- **What needs to be done**
Convert the items, starting at the line that contains "What do you" and running through the end of the items, into a numbered list with blank lines omitted. Leave the pictures out of the answer.

[Stored records]
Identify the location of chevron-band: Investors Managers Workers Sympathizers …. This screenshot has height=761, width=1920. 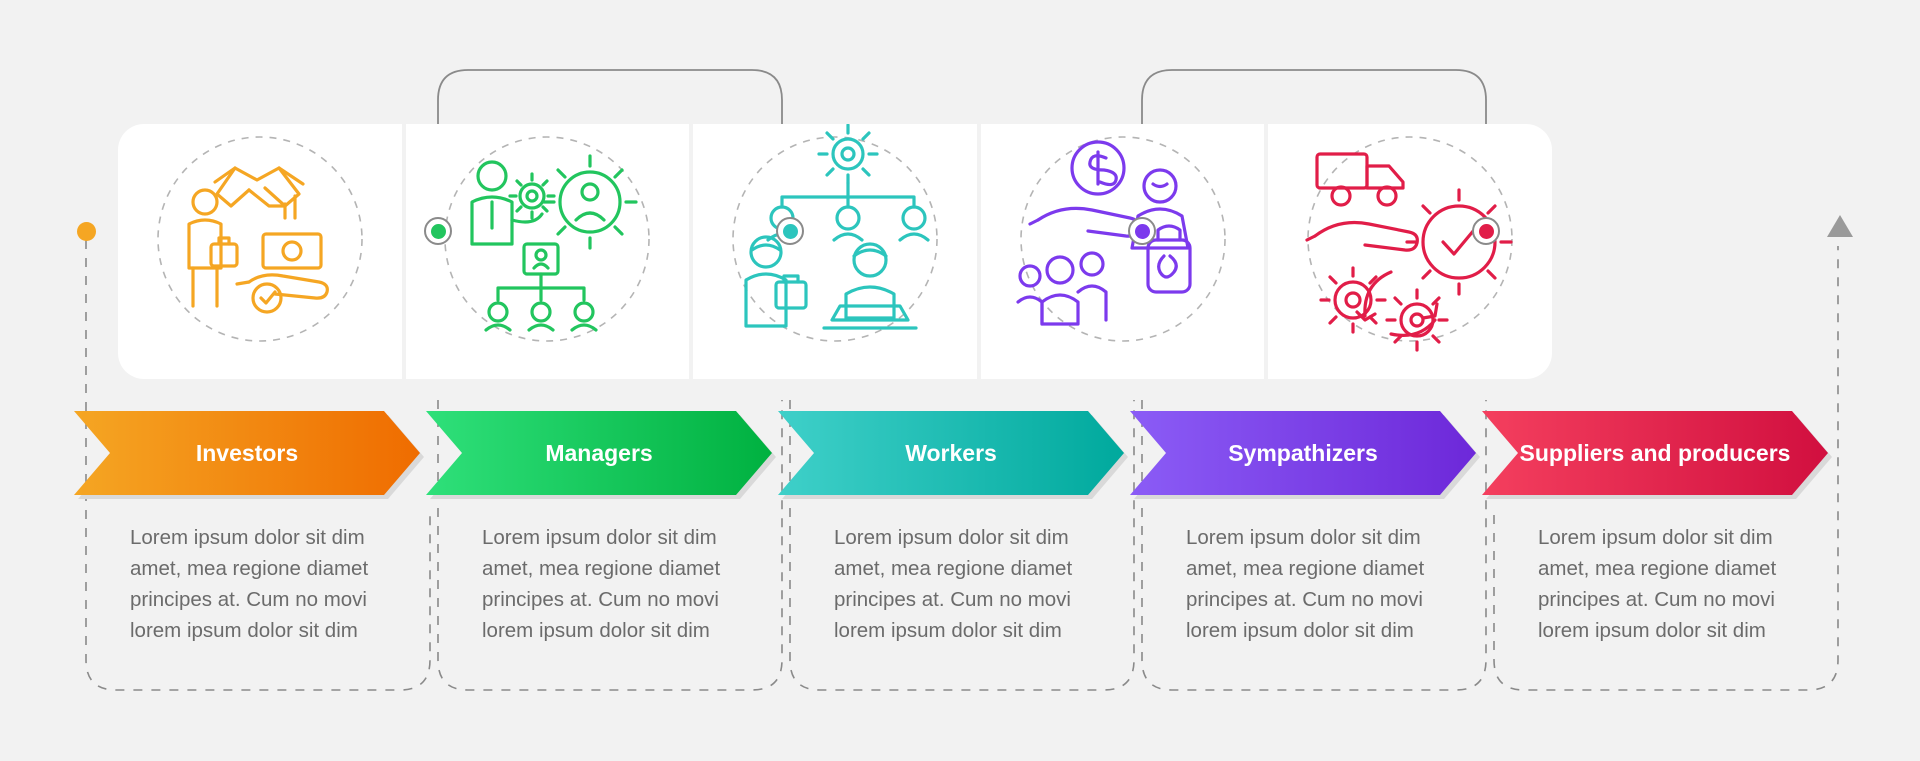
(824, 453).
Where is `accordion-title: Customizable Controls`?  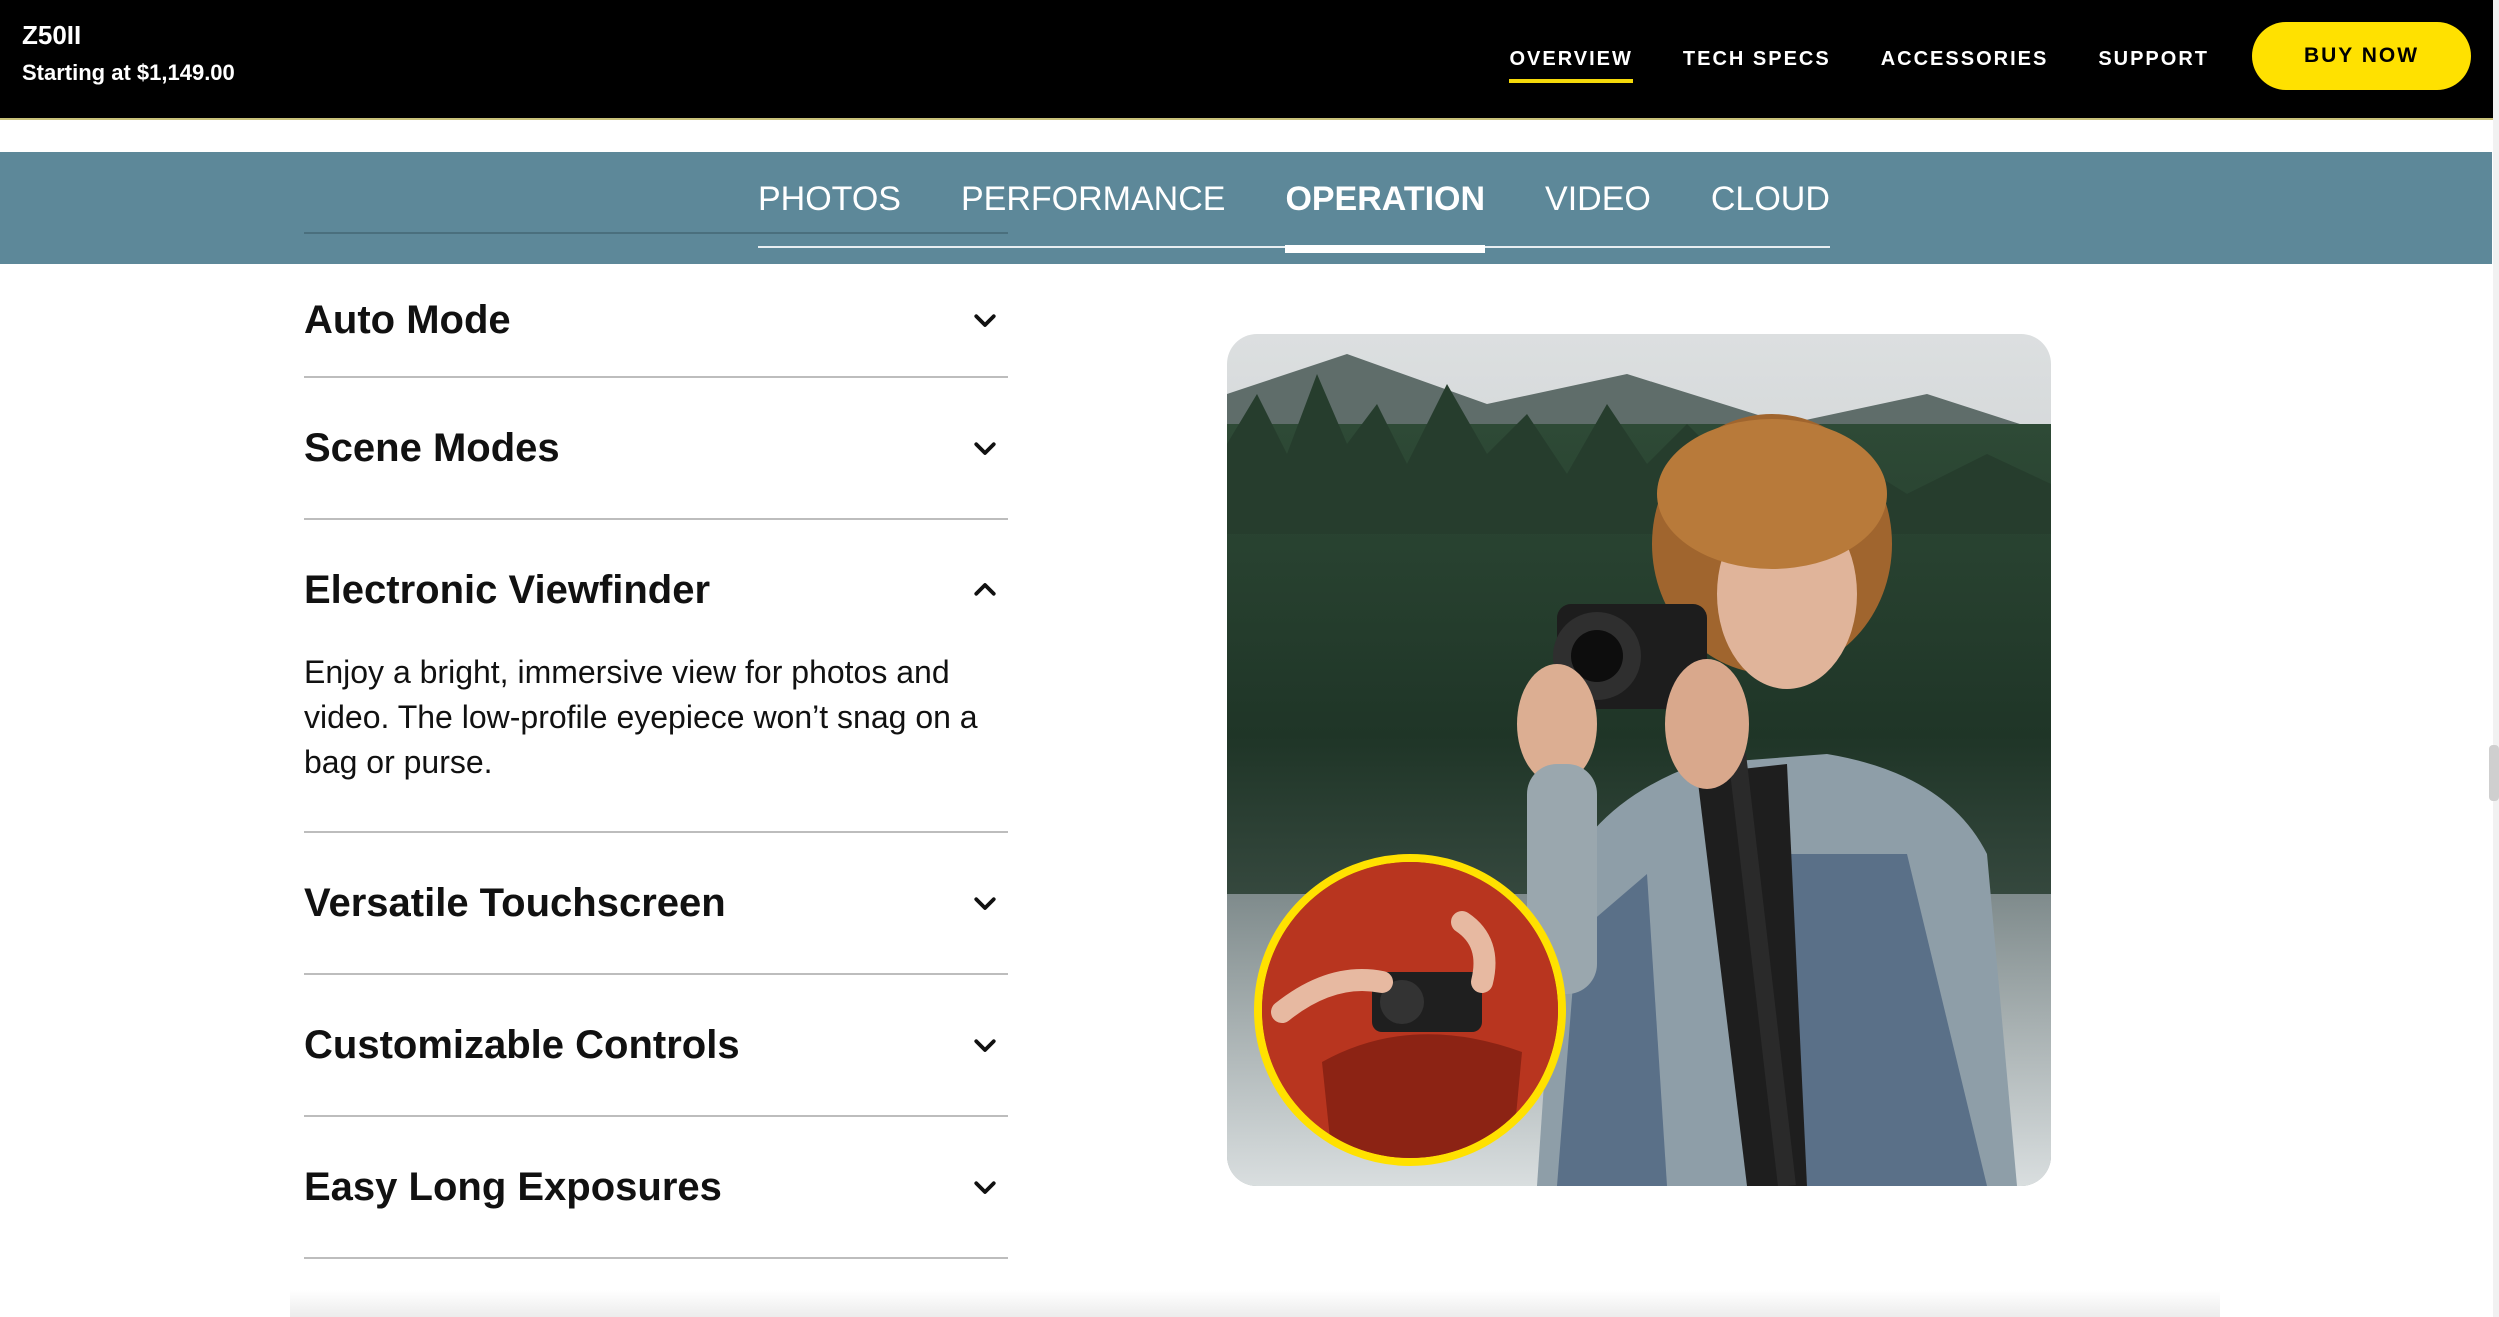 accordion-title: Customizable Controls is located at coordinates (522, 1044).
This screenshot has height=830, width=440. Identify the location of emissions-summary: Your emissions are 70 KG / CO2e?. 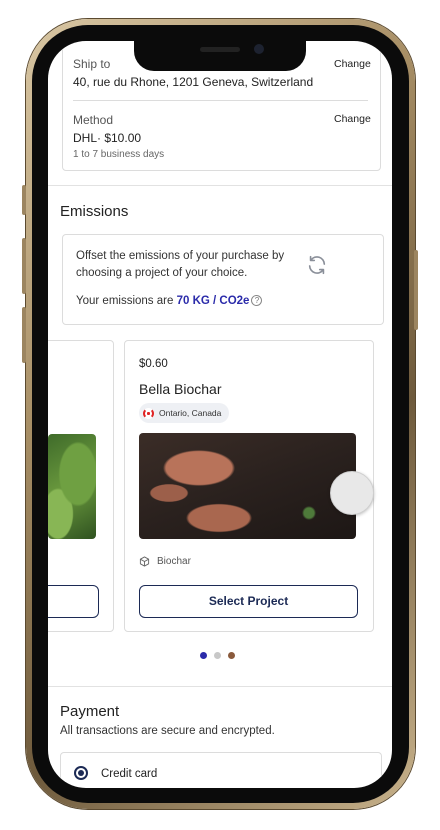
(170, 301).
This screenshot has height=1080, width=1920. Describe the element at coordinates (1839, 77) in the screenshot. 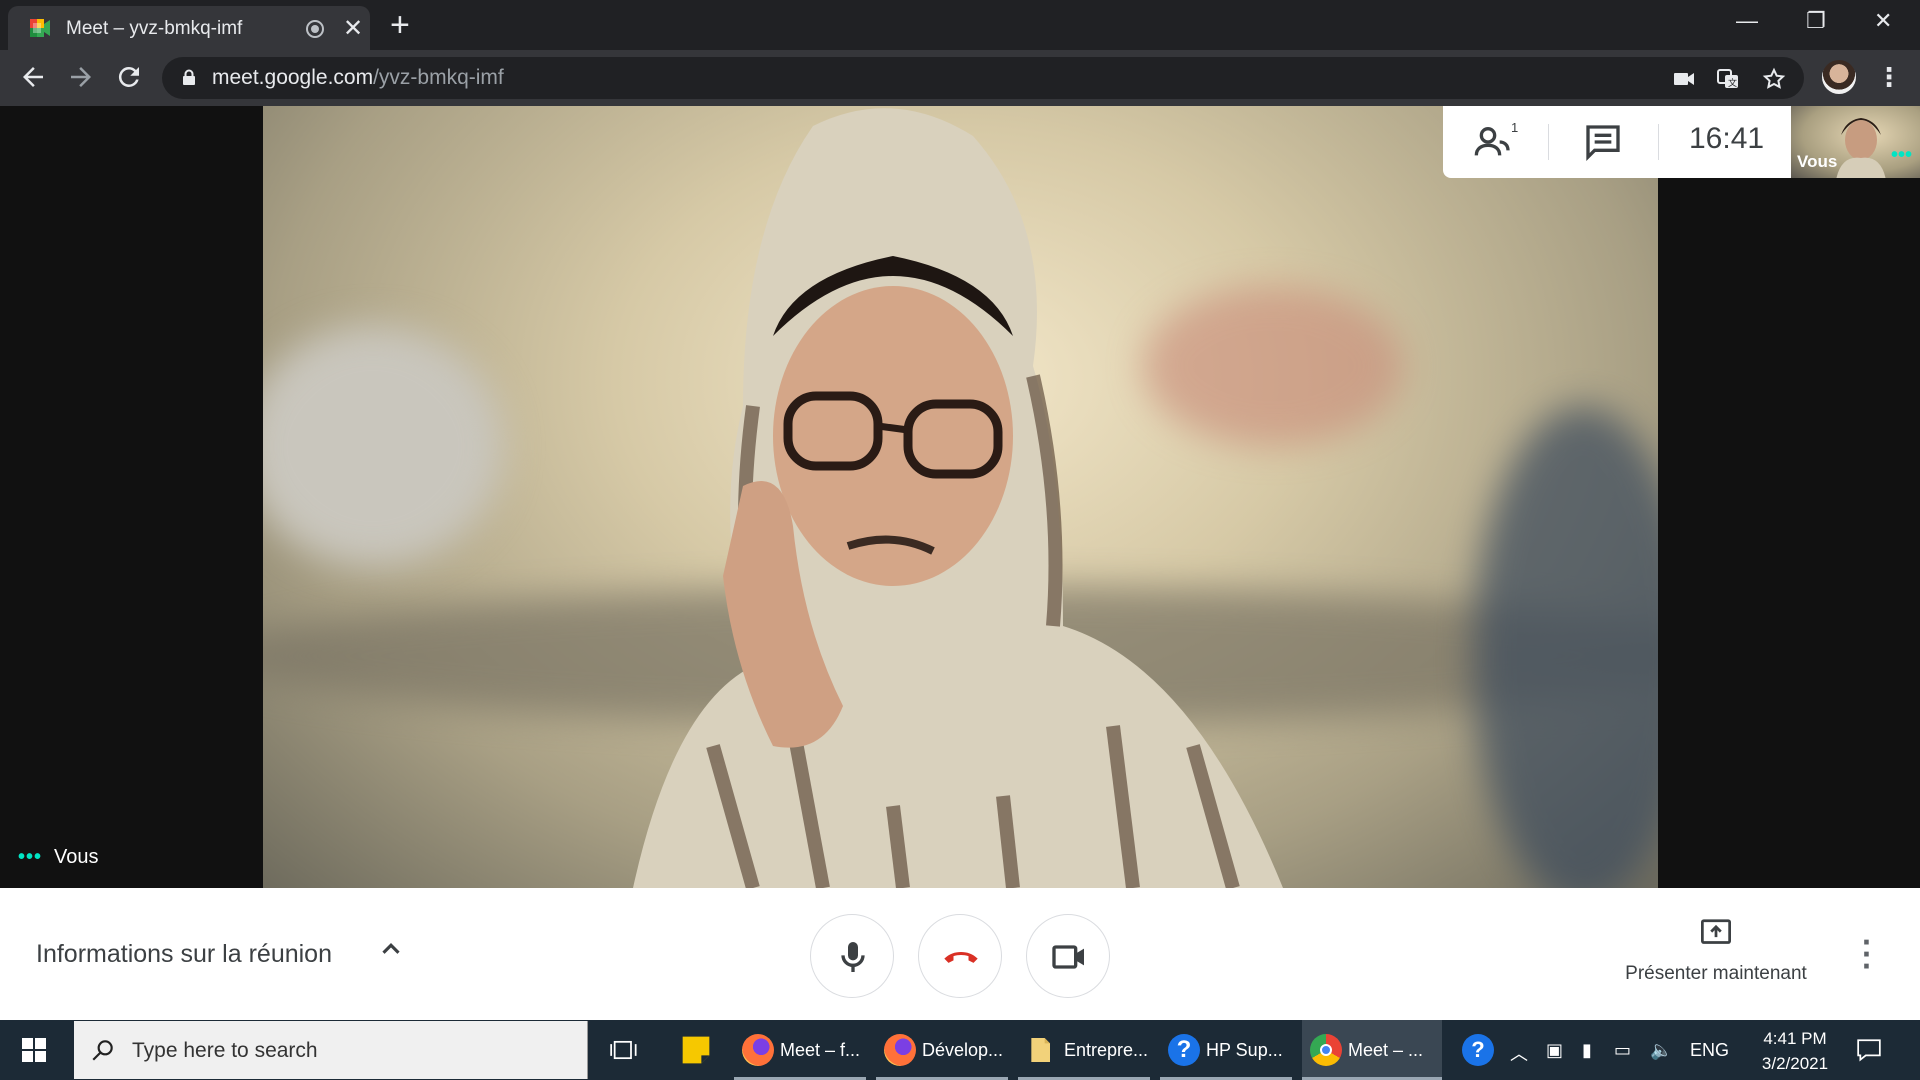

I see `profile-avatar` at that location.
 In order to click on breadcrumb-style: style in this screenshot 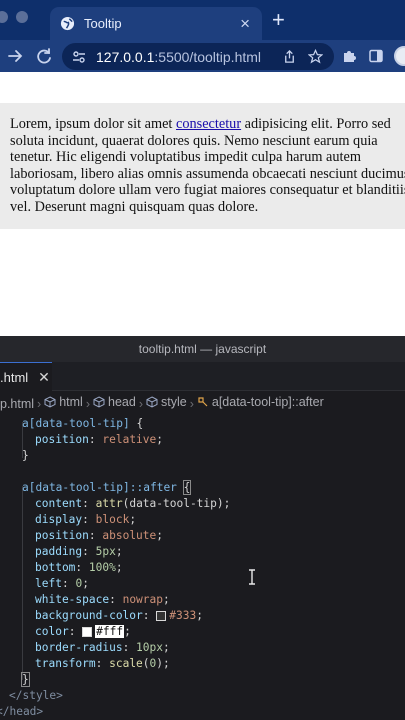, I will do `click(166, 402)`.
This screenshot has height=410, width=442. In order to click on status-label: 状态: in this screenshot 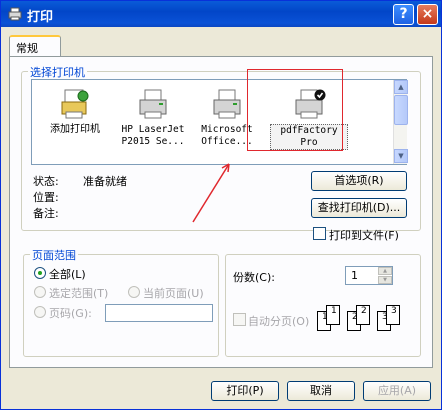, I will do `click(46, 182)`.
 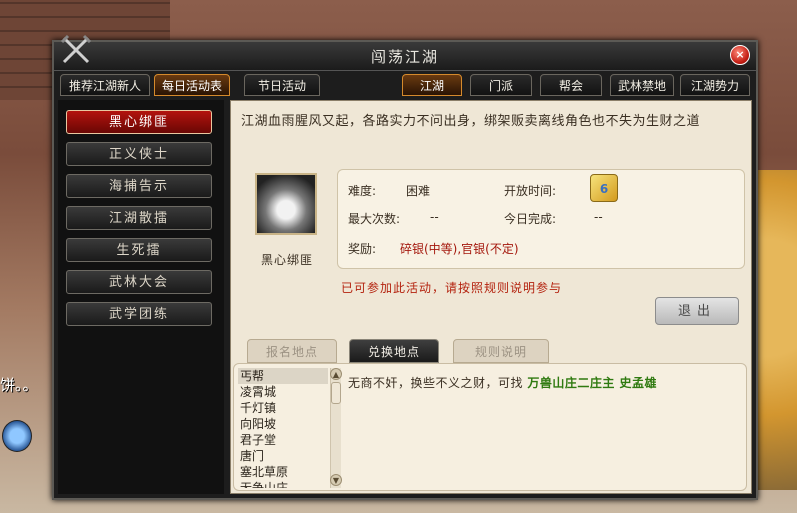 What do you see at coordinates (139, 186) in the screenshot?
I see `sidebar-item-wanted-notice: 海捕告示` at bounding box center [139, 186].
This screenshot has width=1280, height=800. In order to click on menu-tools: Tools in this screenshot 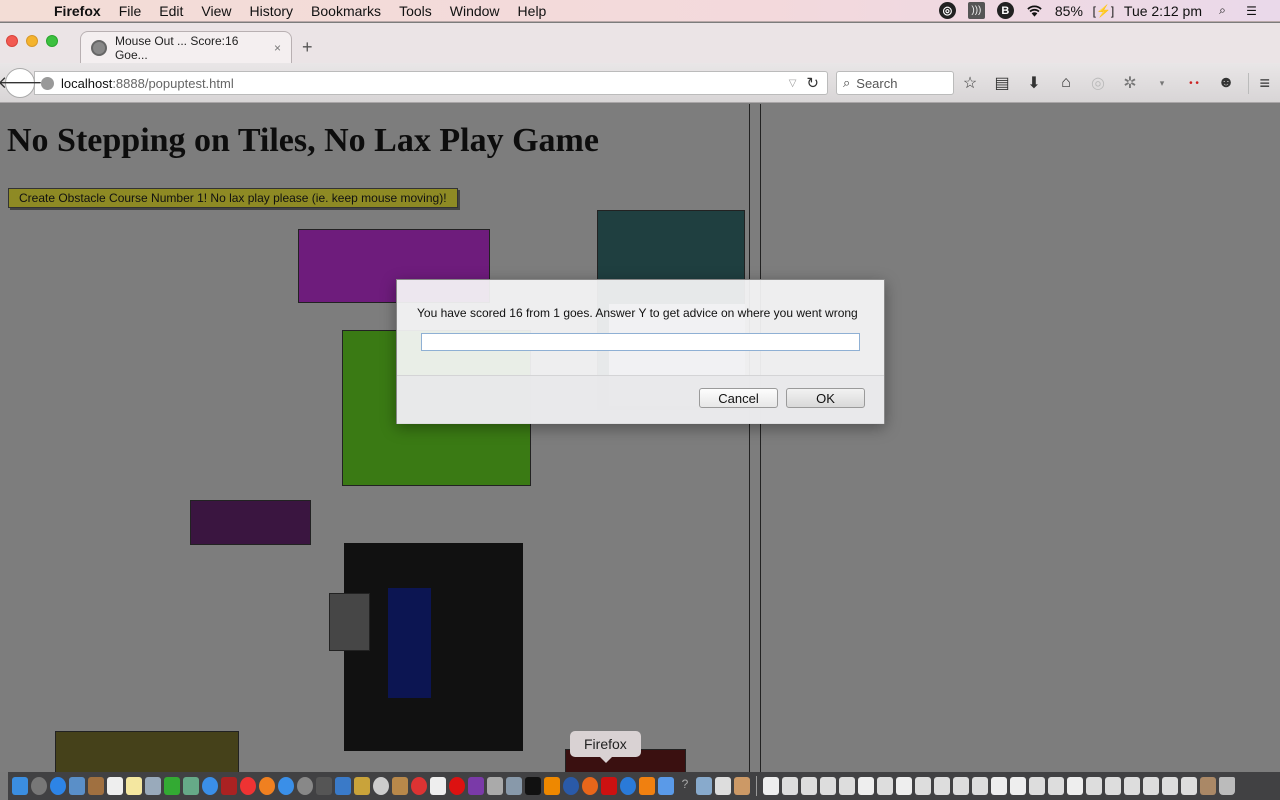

- **The answer**
1.   What do you see at coordinates (139, 186) in the screenshot?
2. I see `sidebar-item-wanted-notice: 海捕告示` at bounding box center [139, 186].
3. This screenshot has width=1280, height=800. In order to click on menu-tools: Tools in this screenshot 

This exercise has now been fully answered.